JERUSALEM, Israel -- Israel Antiquities Authority archaeologists believe the stash of gold and silver coins and jewelry discovered during a pre-construction excavation were likely hidden at the time of the Bar Kokhba revolt some two millennia ago.
The IAA team came across the treasure trove, wrapped in fabric, in a hole in the courtyard of the Roman/Byzantine-era building they were excavating, which had been dug and refilled.
"The magnificent hoard includes gold jewelry, among them an earring crafted by a jeweler in the shape of a flower and a ring with a precious stone on which there is a seal of a winged-goddess, two sticks of silver that were probably kohl sticks, as well as some 140 gold and silver coins," Emil Aladjem, director of the excavation, said.
"The coins that were discovered date to the reigns of the Roman emperors Nero, Nerva and Trajan, who ruled the Roman Empire from 54-117 CE," Aladjem said.

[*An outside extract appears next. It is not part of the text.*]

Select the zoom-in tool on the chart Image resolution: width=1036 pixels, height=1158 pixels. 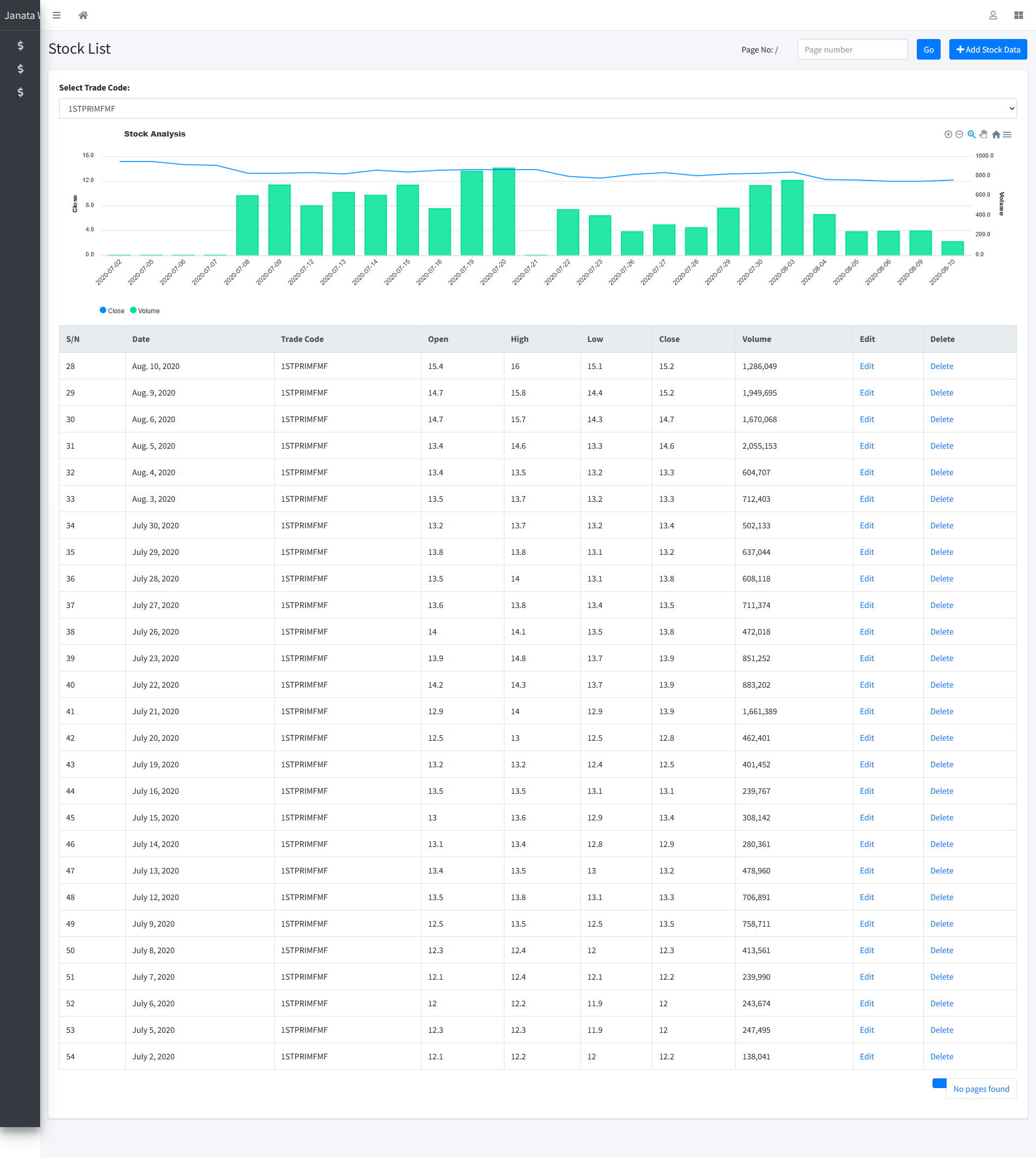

"The coins are adorned with the images of the emperors and on their reverse are cultic portrayals of the emperor, symbols of the brotherhood of warriors and mythological gods such as Jupiter seated on a throne or Jupiter grasping a lightning bolt in his hand," he said.

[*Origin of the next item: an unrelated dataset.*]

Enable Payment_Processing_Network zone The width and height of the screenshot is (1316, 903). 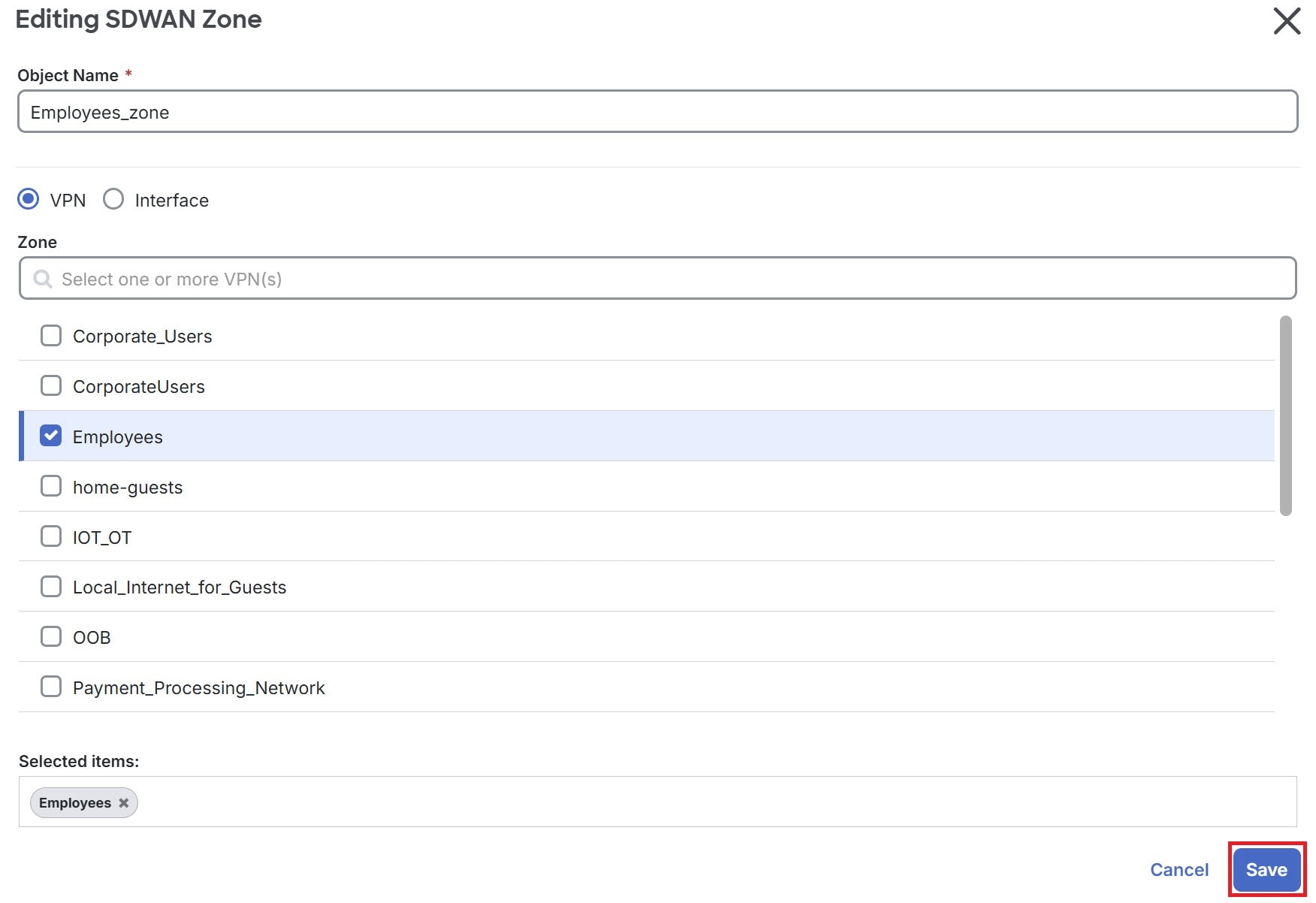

IAA director of Ashkelon and the Western Negev regions Sa'ar Ganor said the artifacts' composition and quality "are consistent with treasure troves previously attributed to the time of the Bar Kokhba revolt."
Ganor said the coins were "probably an emergency cache that was concealed at the time of impending danger by a wealthy woman who wrapped her jewelry and money in a cloth and hid them deep in the ground prior or during the Bar Kokhba revolt."
"It is now clear the owner of the hoard never returned to claim it," Ganor added.